The purpose of these attacks is nearly as varied as their locations. Each of the top five malicious IP addresses was found to be attempting unauthorized access to websites or file systems. In sixth place was an IP address that was attempting brute force attacks, but the remaining malicious IP addresses in the top ten were all found to be attempting malicious access by other means. Several of the addresses were seen scanning for vulnerabilities, downloading or uploading files, accessing web shells, and even viewing or writing custom wp-config.php files. While one of the malicious indicators was consistent across all of the top five IP addresses, there are also some actions that were unique to a specific attack source.

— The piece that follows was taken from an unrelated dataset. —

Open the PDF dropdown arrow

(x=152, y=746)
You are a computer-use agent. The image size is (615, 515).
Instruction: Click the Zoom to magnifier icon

IP Threat #1 Originating From Australia
The IP address found in Australia, 20.213.156.164, which is owned by Microsoft, may seem like the most surprising one to make this list, let alone first on the list. In a 30 day period, we tracked 107,569,810 requests from this single IP address out of Sydney. The threat actor using this IP was primarily attempting to open potential web shells on victims’ websites which could indicate that the attacker was looking for left-over webshells from other attackers’ successful exploits.
This is a common technique for threat actors, as it can be automated and does not require actively uploading their own shells and backdoors to a potential victim’s website. This could help the attacker save time and money instead of launching their own attack campaign to compromise servers.
The following is an example of a request the offending IP tried to make to access a known shell. It was blocked by the Wordfence firewall.
IP Threat #2 Originating From Germany
The German IP address, 217.160.145.62, may have a tracked attack quantity that is around 35% lower than the Sydney IP address, with only 70,752,527 tracked events, but its actions are much more varied. In fact, this IP address triggered four different web application firewall (WAF) rules, including attempts to upload zip files to the attacked websites. This is a common action performed as a first step to get malicious files onto the server. There were also attempts to exploit a remote code execution (RCE) vulnerability in the Tatsu Builder plugin, and access the wp-config.php file from a web-visible location.Sample of an exploit targeting the Tatsu Builder plugin vulnerability from this IP Address.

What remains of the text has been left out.